Giovanni Malago foi eleito presidente da Federação Italiana de Futebol (FIGC) nesta segunda-feira (22), com a missão de levar os tetracampeões mundiais de volta à elite do esporte, após o fracasso na tentativa de se classificar para a terceira Copa do Mundo consecutiva. O empresário de 67 anos e ex-jogador de futsal derrotou Giancarlo Abete com 68,58% dos votos na assembleia da FIGC, em Roma.
Contexto da crise no futebol italiano
O ex-presidente do Comitê Olímpico Nacional Italiano sucede Gabriele Gravina, que renunciou após a surpreendente eliminação nas eliminatórias para a Copa do Mundo em abril, o que provocou indignação generalizada entre torcedores e políticos. Posteriormente, os clubes do país também foram eliminados das competições europeias, deixando o futebol italiano em seu pior momento em 40 anos.

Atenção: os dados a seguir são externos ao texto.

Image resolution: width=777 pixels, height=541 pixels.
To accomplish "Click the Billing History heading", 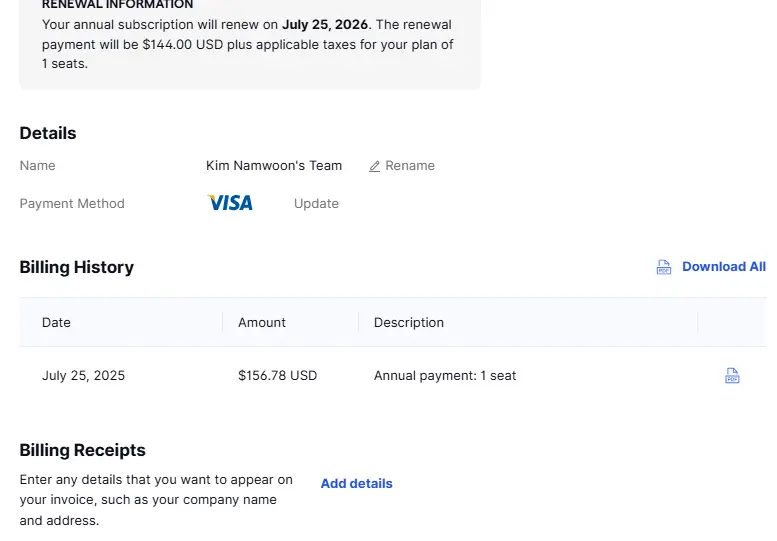I will (77, 268).
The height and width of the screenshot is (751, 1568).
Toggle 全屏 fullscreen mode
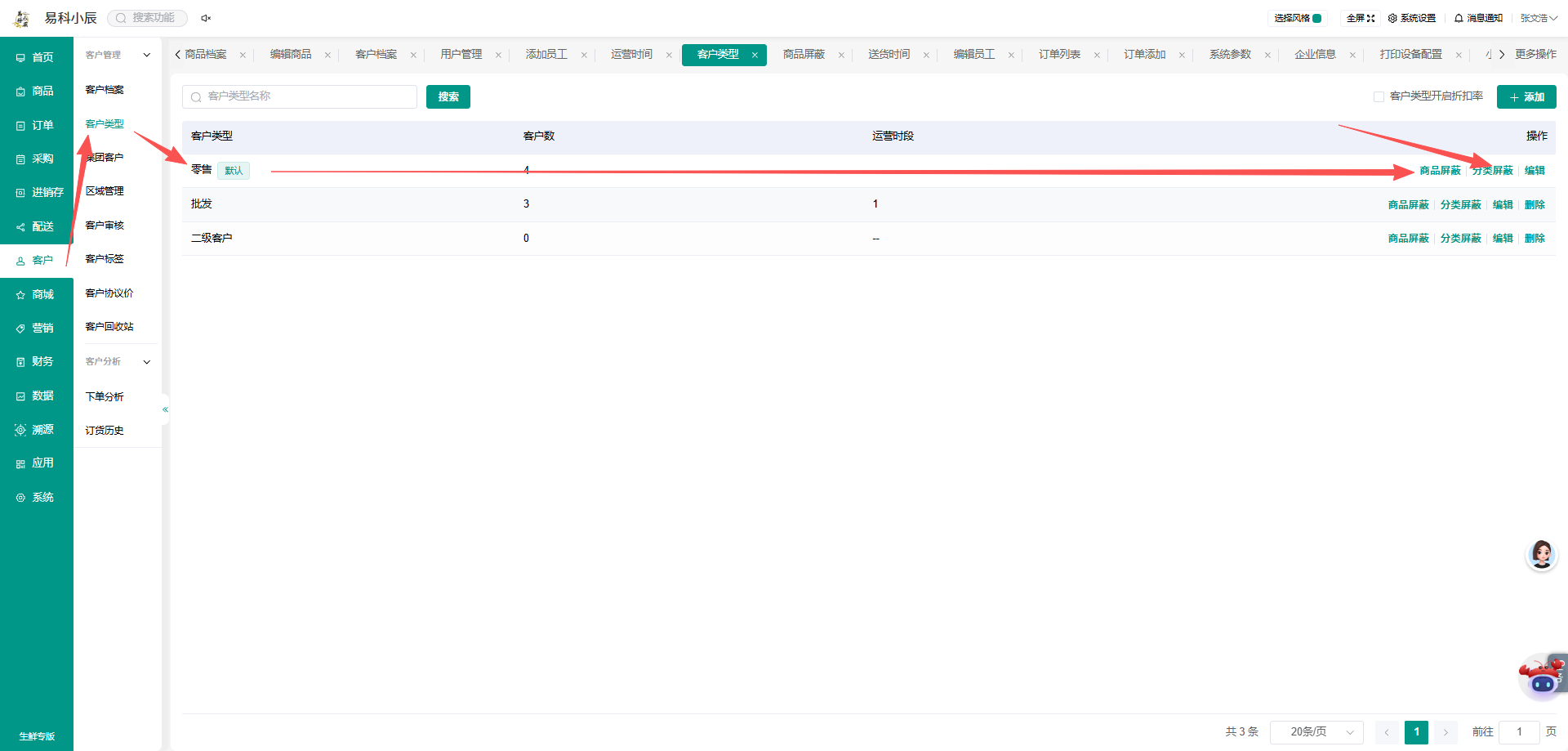point(1361,18)
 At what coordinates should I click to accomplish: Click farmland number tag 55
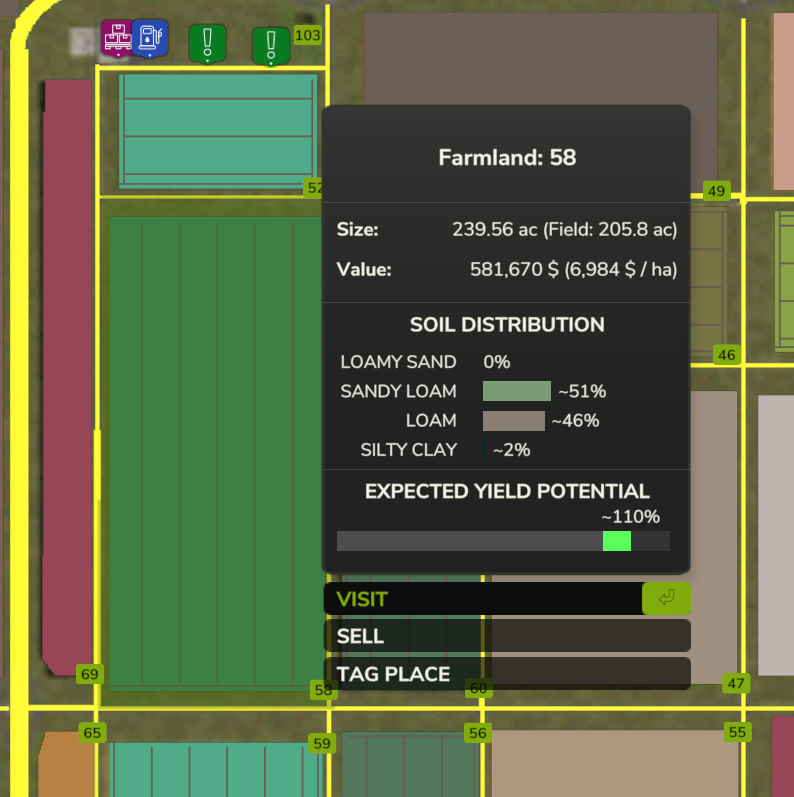point(738,732)
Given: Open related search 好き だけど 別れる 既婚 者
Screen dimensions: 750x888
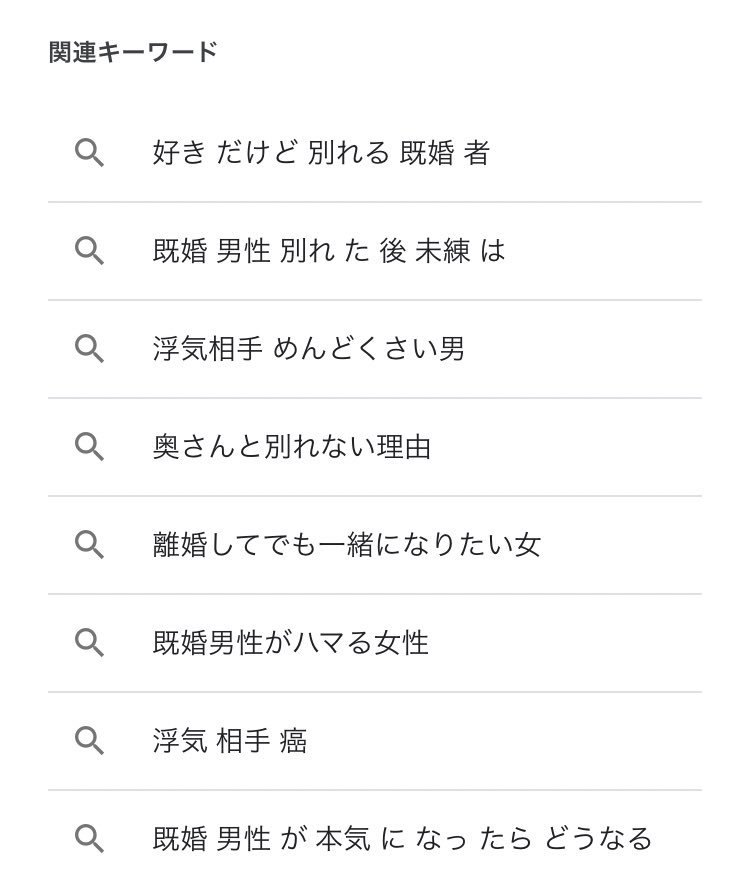Looking at the screenshot, I should [x=321, y=153].
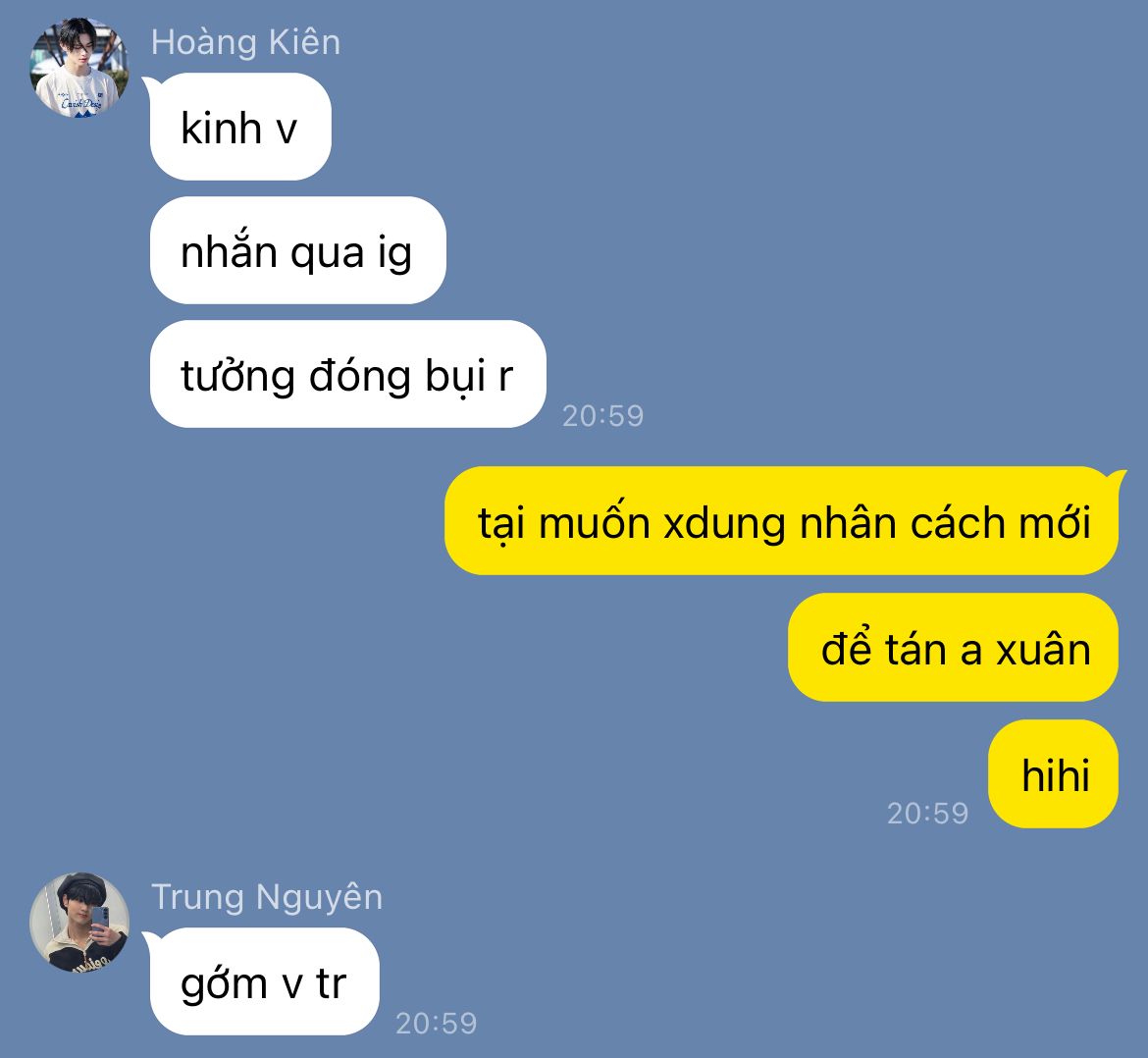Select the "nhắn qua ig" message bubble
The height and width of the screenshot is (1058, 1148).
click(297, 250)
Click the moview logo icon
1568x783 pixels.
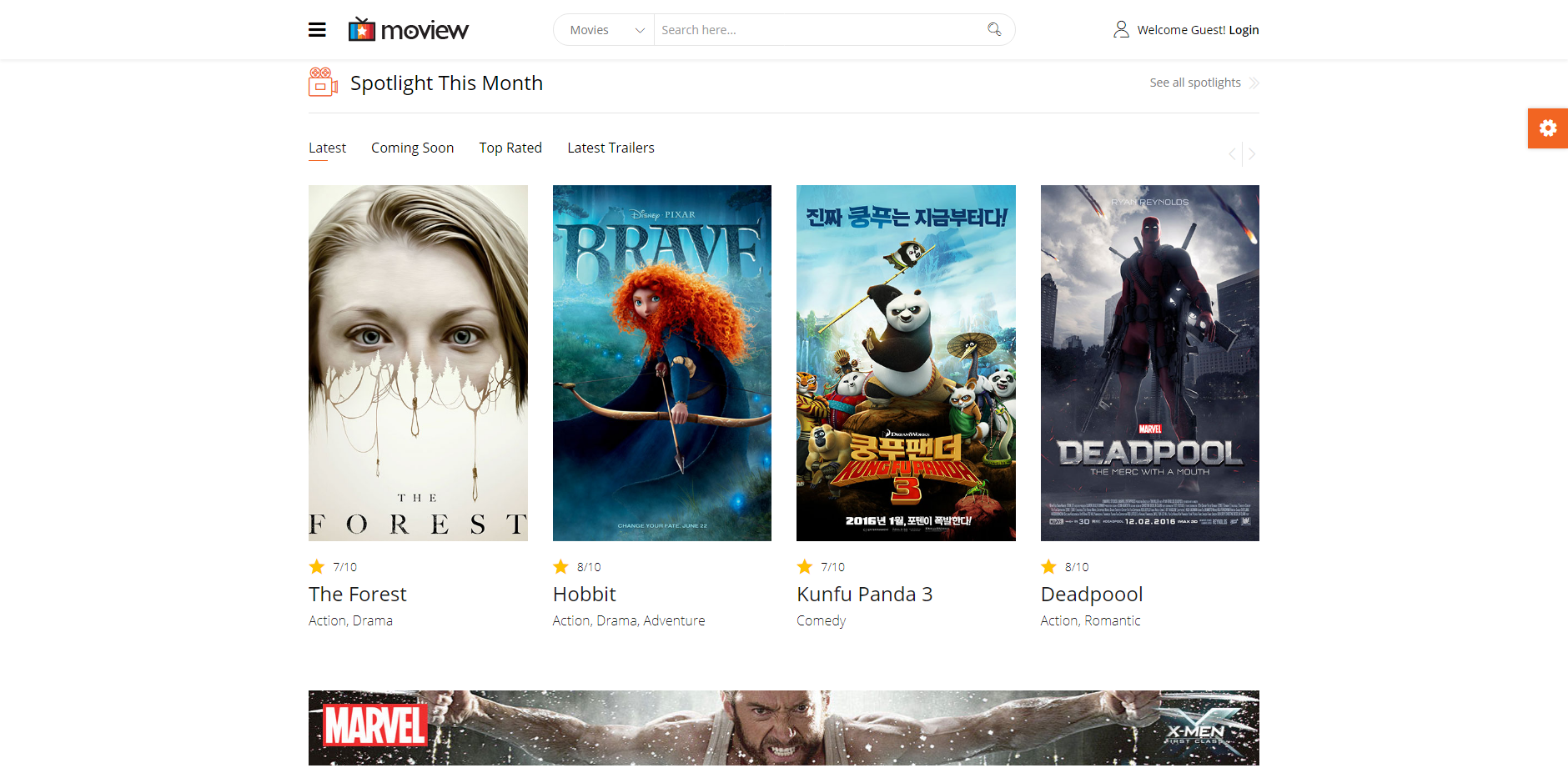click(x=362, y=29)
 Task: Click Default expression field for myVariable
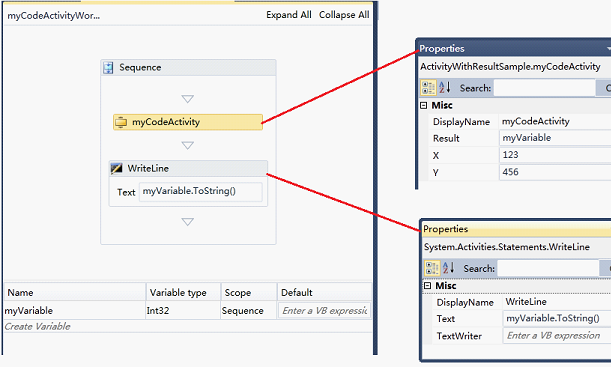[324, 311]
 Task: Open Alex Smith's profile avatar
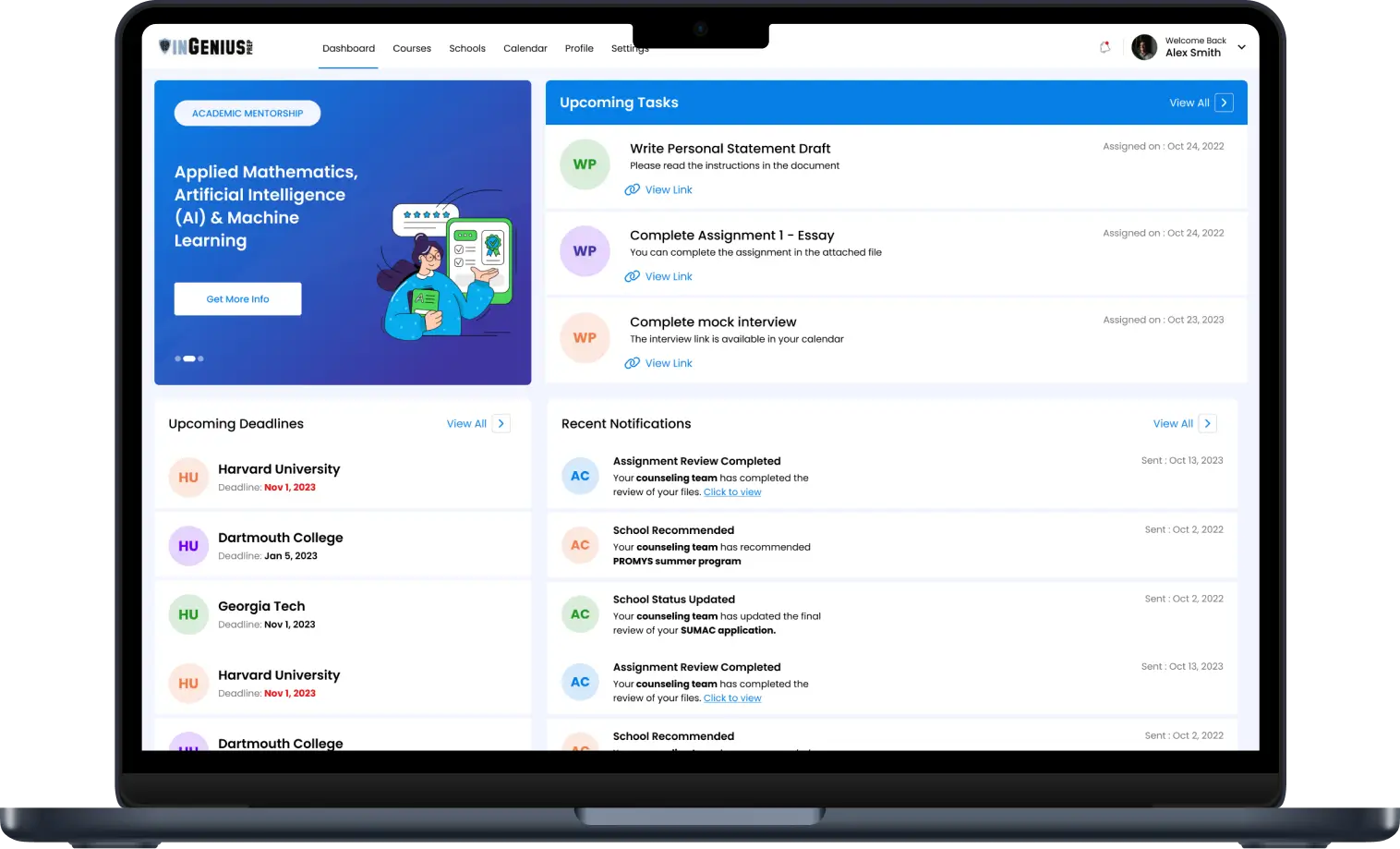[x=1144, y=47]
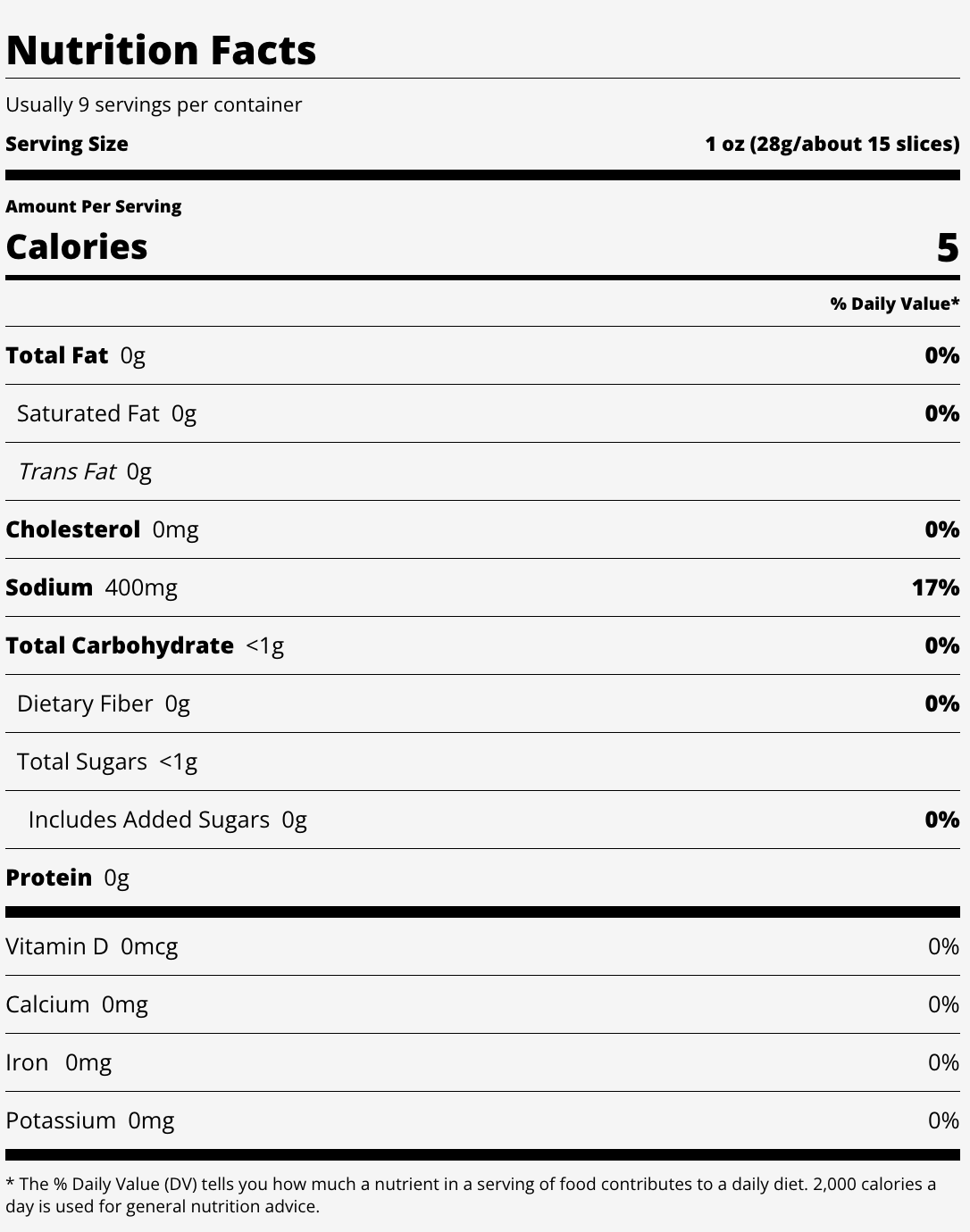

Desafios imediatos de Malago
Malago enfrenta o desafio imediato de unir a federação e lidar com uma profunda crise no futebol italiano. Suas prioridades urgentes incluem nomear um novo técnico da seleção masculina, reformular a formação de jovens talentos e acelerar os preparativos para o Campeonato Europeu de 2032, que a Itália sediará em conjunto com a Turquia.